> Problem to solve
Pull every line that holds the word "sidebar" from the entries.

───── Data records

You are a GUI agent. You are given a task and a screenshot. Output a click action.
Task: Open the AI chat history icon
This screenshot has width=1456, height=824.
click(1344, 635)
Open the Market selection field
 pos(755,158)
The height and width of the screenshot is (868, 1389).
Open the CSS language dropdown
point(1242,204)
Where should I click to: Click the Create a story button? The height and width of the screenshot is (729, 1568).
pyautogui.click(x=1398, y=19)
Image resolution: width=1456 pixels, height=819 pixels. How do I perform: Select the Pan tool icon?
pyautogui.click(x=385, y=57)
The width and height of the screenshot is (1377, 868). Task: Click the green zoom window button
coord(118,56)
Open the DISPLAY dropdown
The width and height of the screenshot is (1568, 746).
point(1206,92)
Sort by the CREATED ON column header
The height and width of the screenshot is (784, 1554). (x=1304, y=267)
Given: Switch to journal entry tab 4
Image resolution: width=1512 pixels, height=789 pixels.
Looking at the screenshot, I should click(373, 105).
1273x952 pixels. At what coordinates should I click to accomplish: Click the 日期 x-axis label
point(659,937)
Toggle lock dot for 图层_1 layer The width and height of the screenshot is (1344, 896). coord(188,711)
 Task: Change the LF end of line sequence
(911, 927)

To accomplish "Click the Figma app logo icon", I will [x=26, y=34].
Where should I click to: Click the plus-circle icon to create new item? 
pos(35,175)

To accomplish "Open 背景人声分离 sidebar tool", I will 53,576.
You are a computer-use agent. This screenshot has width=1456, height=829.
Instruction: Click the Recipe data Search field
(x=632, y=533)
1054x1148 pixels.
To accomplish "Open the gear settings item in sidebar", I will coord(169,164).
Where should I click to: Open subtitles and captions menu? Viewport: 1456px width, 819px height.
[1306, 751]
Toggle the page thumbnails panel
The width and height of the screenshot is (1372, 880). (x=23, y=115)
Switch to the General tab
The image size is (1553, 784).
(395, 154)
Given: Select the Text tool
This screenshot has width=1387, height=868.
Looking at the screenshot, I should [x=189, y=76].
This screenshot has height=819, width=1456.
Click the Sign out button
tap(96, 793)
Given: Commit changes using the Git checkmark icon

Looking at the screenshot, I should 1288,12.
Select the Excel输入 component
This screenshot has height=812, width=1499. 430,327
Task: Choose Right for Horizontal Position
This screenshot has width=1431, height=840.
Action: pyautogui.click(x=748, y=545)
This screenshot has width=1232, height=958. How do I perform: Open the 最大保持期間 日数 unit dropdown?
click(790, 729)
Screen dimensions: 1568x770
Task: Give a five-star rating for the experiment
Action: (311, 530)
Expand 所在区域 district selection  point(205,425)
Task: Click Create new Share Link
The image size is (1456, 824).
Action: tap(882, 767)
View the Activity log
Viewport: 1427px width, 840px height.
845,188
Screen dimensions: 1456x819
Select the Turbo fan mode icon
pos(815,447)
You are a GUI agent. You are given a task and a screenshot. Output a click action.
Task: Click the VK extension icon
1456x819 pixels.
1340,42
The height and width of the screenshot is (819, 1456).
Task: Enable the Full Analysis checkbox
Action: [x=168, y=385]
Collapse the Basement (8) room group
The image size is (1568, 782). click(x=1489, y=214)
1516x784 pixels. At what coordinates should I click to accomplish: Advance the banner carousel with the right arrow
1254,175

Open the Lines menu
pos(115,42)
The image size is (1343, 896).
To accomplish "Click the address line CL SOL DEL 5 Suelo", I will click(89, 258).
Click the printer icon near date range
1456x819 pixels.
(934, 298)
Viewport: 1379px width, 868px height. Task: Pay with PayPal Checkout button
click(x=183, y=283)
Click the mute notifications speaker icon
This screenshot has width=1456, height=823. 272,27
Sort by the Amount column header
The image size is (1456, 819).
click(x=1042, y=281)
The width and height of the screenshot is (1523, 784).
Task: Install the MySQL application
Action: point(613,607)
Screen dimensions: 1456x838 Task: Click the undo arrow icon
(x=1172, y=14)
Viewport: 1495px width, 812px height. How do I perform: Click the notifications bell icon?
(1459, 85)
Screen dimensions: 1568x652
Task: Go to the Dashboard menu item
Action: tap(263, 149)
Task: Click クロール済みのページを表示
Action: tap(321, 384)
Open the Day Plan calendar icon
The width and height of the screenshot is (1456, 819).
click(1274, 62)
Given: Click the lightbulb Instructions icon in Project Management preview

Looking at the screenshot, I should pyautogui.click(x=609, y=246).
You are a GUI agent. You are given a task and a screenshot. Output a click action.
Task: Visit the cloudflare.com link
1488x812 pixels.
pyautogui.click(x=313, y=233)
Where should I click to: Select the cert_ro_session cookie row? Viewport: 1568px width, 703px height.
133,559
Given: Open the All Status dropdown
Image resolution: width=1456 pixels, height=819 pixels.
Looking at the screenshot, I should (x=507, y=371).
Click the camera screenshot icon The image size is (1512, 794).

──────────

> The completed task
To accomplish "Open 背景人声分离 sidebar tool", I will 53,576.
To accomplish "Open the gear settings item in sidebar", I will coord(169,164).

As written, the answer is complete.